====== PROVIDED DATA ======

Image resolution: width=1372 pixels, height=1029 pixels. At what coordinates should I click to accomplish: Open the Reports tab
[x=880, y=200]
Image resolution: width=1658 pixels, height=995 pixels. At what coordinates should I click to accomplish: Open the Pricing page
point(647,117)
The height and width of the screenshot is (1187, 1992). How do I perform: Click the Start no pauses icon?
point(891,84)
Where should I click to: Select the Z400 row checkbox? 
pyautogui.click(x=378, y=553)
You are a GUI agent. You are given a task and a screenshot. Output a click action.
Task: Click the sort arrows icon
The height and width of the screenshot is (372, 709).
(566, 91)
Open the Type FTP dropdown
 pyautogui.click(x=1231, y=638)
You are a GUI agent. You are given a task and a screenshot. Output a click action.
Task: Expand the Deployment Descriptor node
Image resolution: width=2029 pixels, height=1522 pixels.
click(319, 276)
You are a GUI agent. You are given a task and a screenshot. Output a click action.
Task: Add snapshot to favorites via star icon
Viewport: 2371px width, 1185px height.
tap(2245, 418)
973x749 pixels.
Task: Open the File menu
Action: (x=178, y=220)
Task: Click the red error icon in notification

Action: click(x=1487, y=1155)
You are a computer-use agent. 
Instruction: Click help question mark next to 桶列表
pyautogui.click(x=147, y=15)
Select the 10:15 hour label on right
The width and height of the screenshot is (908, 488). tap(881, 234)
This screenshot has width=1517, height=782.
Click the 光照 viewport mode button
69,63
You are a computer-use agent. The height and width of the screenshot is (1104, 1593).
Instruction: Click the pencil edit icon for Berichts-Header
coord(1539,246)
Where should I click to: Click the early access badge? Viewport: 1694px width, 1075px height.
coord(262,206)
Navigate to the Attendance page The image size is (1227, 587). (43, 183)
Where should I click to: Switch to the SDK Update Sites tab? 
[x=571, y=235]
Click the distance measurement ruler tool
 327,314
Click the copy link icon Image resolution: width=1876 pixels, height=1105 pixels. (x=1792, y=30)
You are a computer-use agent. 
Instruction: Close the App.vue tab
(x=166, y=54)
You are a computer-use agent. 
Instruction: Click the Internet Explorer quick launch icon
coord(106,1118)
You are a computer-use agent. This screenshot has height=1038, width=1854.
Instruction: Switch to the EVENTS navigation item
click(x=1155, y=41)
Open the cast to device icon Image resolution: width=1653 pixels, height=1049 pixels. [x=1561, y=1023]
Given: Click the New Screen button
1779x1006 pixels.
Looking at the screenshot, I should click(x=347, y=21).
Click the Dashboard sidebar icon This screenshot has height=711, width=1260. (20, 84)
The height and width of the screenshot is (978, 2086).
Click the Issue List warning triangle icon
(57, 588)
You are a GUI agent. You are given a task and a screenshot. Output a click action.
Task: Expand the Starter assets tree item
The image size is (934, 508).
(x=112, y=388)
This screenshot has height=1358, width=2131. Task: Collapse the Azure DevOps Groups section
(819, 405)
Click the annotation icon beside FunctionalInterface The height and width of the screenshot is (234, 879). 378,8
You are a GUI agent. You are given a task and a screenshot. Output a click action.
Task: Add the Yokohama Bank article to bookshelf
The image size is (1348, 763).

======

_DESCRIPTION OF THE TASK:_
The response has to give back every record verbatim.

_EXERCISE RESPONSE:_
Image resolution: width=1372 pixels, height=1029 pixels. At what coordinates should I click to accomplish: Open the Reports tab
[x=880, y=200]
Image resolution: width=1658 pixels, height=995 pixels. At what coordinates should I click to accomplish: Open the Pricing page
point(647,117)
The height and width of the screenshot is (1187, 1992). How do I perform: Click the Start no pauses icon?
point(891,84)
Where should I click to: Select the Z400 row checkbox? 
pyautogui.click(x=378, y=553)
You are a GUI agent. You are given a task and a screenshot. Output a click action.
Task: Click the sort arrows icon
The height and width of the screenshot is (372, 709).
(566, 91)
Open the Type FTP dropdown
 pyautogui.click(x=1231, y=638)
You are a GUI agent. You are given a task and a screenshot. Output a click action.
Task: Expand the Deployment Descriptor node
Image resolution: width=2029 pixels, height=1522 pixels.
click(319, 276)
You are a GUI agent. You are given a task and a screenshot. Output a click action.
Task: Add snapshot to favorites via star icon
Viewport: 2371px width, 1185px height.
tap(2245, 418)
973x749 pixels.
Task: Open the File menu
Action: (x=178, y=220)
Task: Click the red error icon in notification

Action: click(x=1487, y=1155)
You are a computer-use agent. 
Instruction: Click help question mark next to 桶列表
pyautogui.click(x=147, y=15)
Select the 10:15 hour label on right
The width and height of the screenshot is (908, 488). tap(881, 234)
This screenshot has width=1517, height=782.
Click the 光照 viewport mode button
69,63
You are a computer-use agent. The height and width of the screenshot is (1104, 1593).
Instruction: Click the pencil edit icon for Berichts-Header
coord(1539,246)
Where should I click to: Click the early access badge? Viewport: 1694px width, 1075px height.
coord(262,206)
Navigate to the Attendance page The image size is (1227, 587). (43, 183)
Where should I click to: Switch to the SDK Update Sites tab? 
[x=571, y=235]
Click the distance measurement ruler tool
 327,314
Click the copy link icon Image resolution: width=1876 pixels, height=1105 pixels. (x=1792, y=30)
You are a computer-use agent. 
Instruction: Close the App.vue tab
(x=166, y=54)
You are a computer-use agent. 
Instruction: Click the Internet Explorer quick launch icon
coord(106,1118)
You are a computer-use agent. This screenshot has height=1038, width=1854.
Instruction: Switch to the EVENTS navigation item
click(x=1155, y=41)
Open the cast to device icon Image resolution: width=1653 pixels, height=1049 pixels. [x=1561, y=1023]
Given: Click the New Screen button
1779x1006 pixels.
Looking at the screenshot, I should click(x=347, y=21).
Click the Dashboard sidebar icon This screenshot has height=711, width=1260. (20, 84)
The height and width of the screenshot is (978, 2086).
Click the Issue List warning triangle icon
(57, 588)
You are a GUI agent. You are given a task and a screenshot. Output a click action.
Task: Expand the Starter assets tree item
The image size is (934, 508).
(x=112, y=388)
This screenshot has height=1358, width=2131. Task: Collapse the Azure DevOps Groups section
(819, 405)
Click the annotation icon beside FunctionalInterface The height and width of the screenshot is (234, 879). 378,8
You are a GUI agent. You are given a task and a screenshot. Output a click action.
Task: Add the Yokohama Bank article to bookshelf
The image size is (1348, 763).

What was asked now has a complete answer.